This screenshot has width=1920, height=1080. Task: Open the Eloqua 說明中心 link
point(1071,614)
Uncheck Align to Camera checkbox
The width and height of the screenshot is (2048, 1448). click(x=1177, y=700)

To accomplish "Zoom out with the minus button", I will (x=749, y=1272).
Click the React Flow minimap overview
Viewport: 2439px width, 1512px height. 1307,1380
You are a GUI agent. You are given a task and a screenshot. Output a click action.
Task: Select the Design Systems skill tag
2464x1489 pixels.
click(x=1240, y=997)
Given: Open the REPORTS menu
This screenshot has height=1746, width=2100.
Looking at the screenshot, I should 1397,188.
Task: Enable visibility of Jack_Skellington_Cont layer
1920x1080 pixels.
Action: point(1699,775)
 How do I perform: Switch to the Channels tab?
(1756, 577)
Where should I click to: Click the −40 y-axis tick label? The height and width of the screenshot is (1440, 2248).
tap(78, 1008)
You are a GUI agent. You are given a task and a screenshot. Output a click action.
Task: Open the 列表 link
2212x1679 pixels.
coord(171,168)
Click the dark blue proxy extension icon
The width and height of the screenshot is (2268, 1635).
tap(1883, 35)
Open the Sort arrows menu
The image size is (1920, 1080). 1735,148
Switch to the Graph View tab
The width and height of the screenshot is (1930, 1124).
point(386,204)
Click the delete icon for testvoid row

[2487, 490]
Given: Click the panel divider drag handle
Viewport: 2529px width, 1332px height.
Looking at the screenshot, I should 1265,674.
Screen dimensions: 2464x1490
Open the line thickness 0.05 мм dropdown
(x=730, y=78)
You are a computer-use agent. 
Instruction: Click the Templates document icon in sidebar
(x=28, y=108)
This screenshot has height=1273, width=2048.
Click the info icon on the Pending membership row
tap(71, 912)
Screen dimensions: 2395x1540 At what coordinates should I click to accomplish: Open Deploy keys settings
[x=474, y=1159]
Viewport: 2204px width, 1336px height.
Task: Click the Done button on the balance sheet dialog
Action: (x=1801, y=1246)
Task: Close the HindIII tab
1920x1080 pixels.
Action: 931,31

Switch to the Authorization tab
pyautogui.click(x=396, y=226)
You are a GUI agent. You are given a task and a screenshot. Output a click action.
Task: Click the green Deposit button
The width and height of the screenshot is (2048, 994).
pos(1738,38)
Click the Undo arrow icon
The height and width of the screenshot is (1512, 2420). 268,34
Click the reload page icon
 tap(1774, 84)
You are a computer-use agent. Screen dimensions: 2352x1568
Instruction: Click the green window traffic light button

::::

— About this exercise —
All lines that contain the word "green" must be copied from the records above.

— Completed exercise —
Task: Click the green Deposit button
Instruction: Click the green window traffic light button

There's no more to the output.